# PROBLEM TO WORK ON
Starting at the line where "You are a GUI" occurs, reproduce each line through the end of the entries below exactly. Omit every picture.

# INPUT DATA
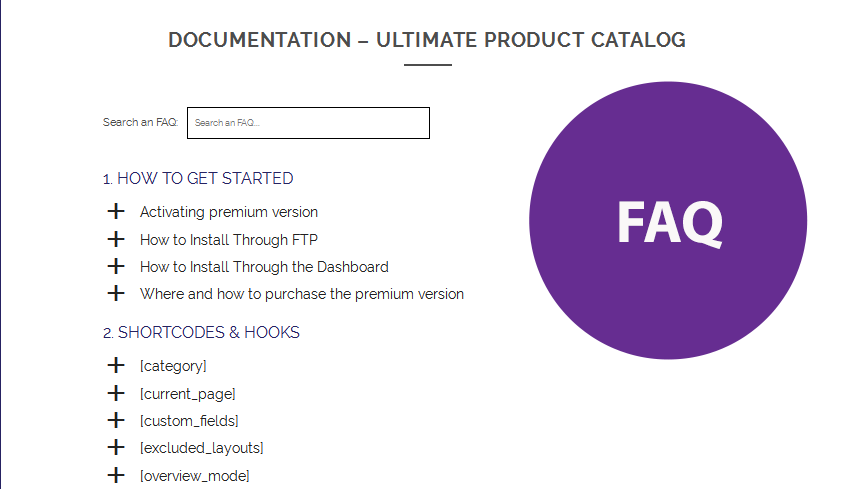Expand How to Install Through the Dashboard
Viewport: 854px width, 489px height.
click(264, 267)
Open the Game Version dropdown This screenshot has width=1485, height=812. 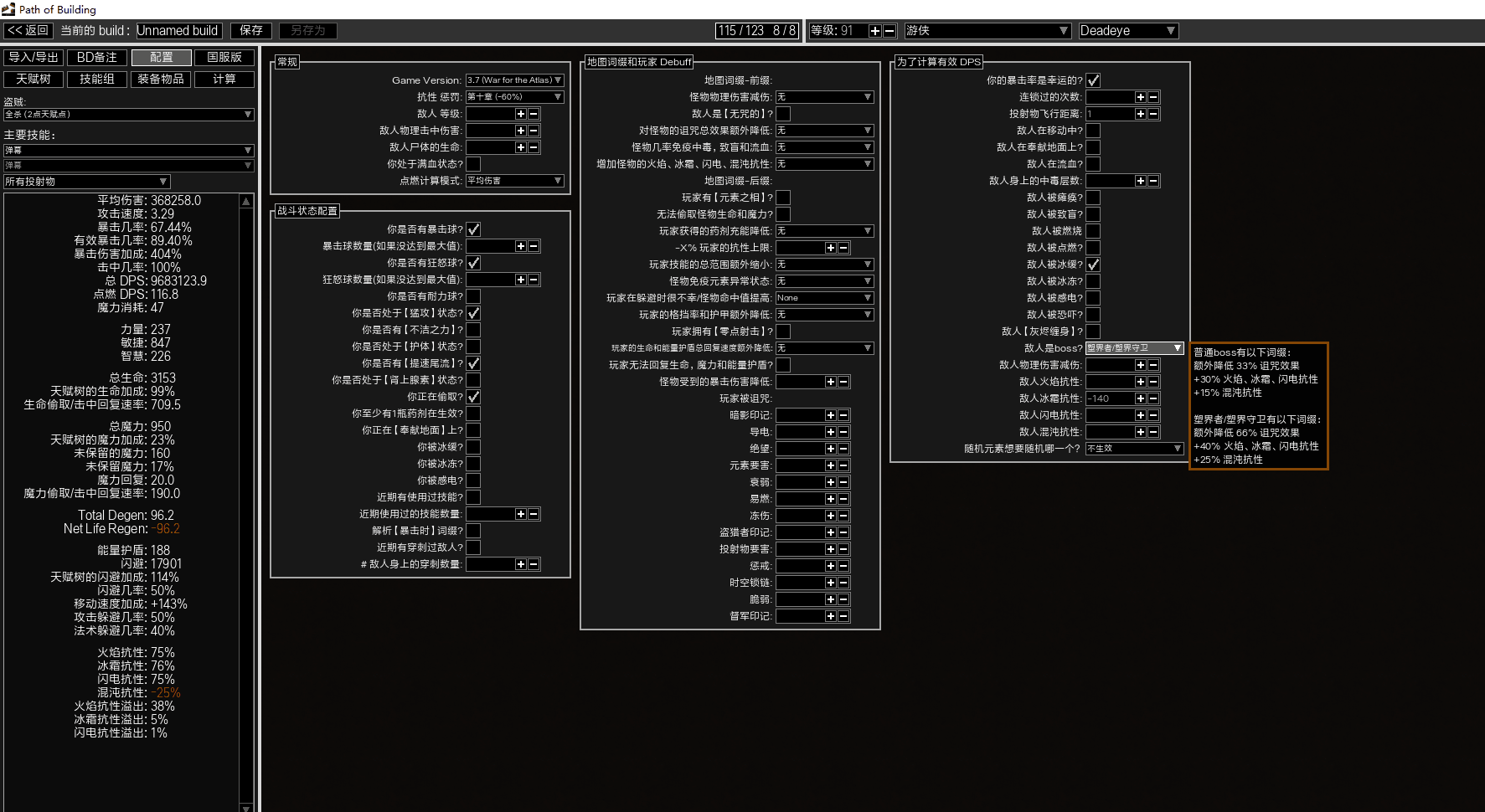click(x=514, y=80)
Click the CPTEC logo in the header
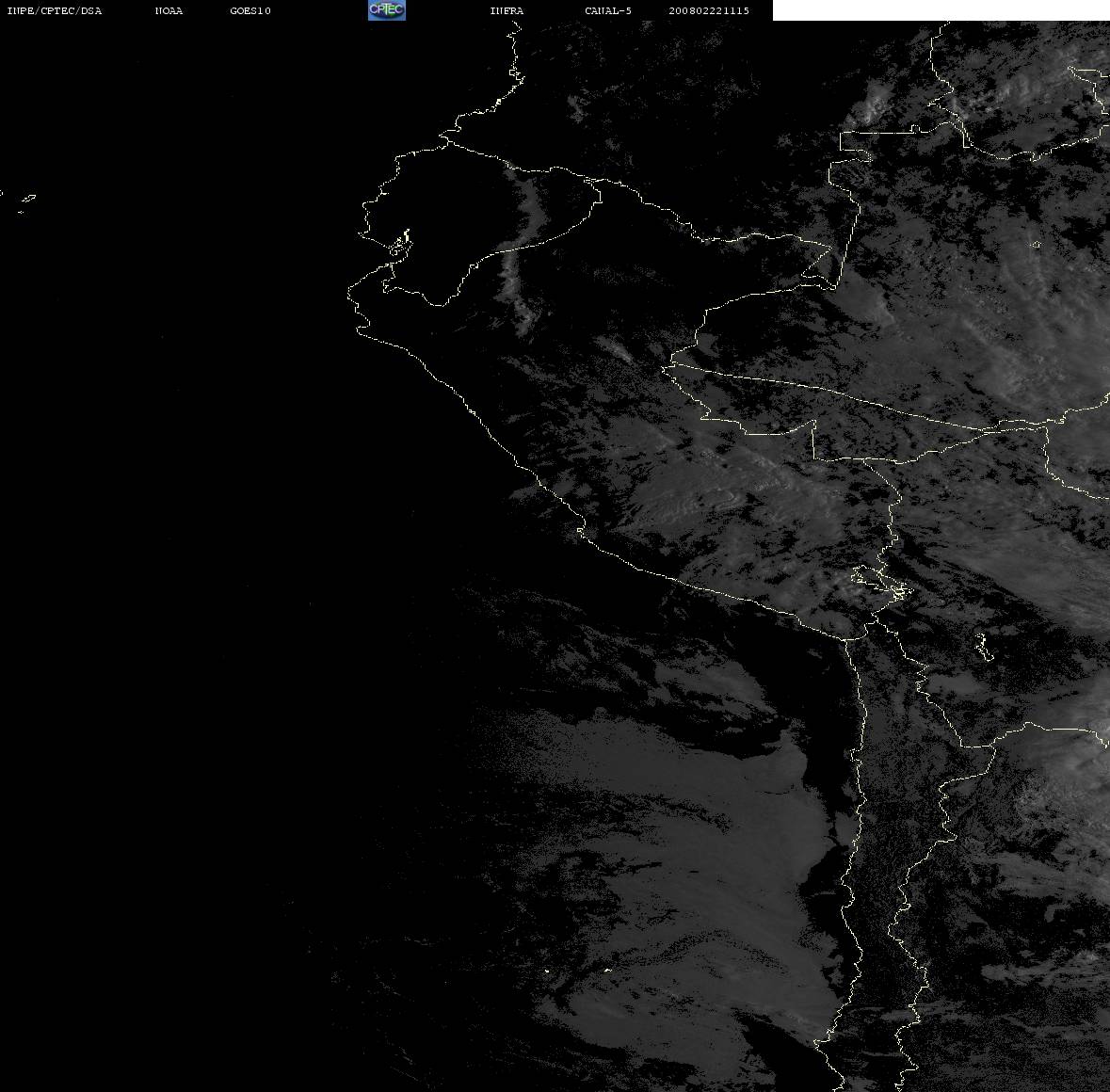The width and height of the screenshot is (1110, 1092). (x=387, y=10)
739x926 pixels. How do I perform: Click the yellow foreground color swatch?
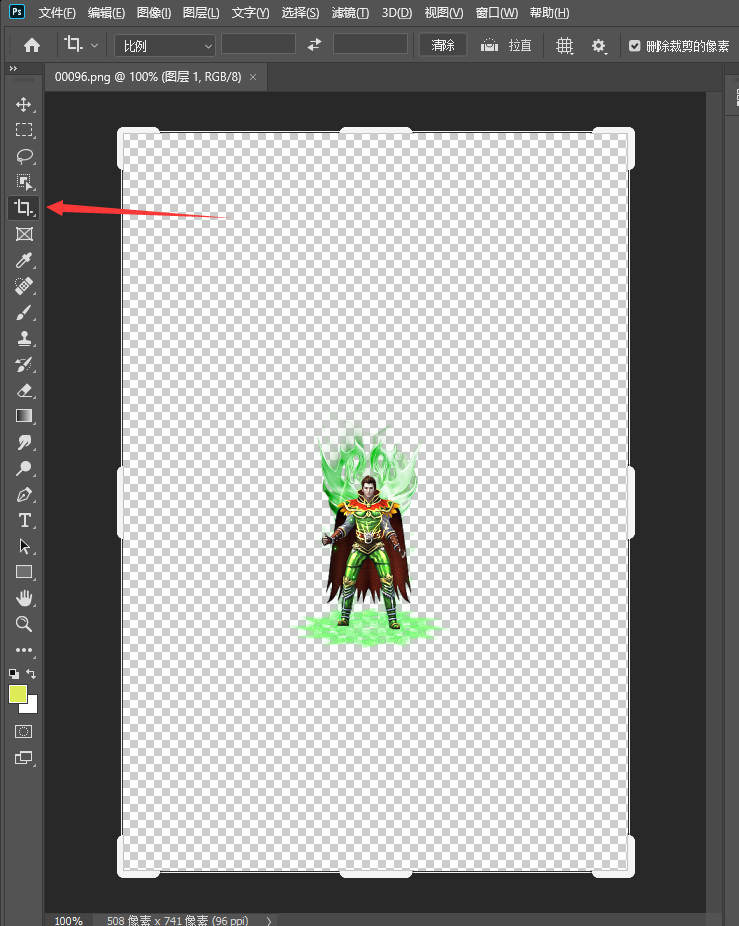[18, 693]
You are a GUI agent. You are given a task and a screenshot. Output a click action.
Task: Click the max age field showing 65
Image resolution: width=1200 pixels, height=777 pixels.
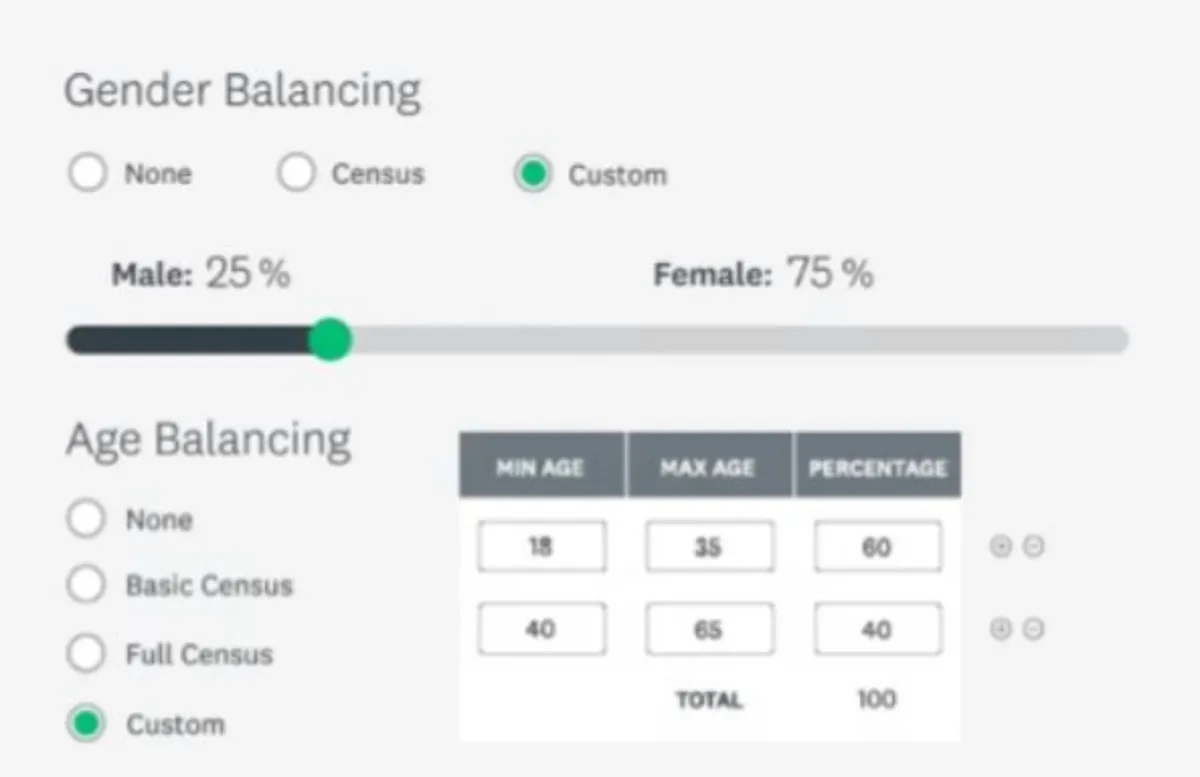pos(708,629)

# RESULT
You are a GUI agent. You are given a task and a screenshot. Output a click action.
Task: Click the max age field showing 65
Image resolution: width=1200 pixels, height=777 pixels.
pos(708,629)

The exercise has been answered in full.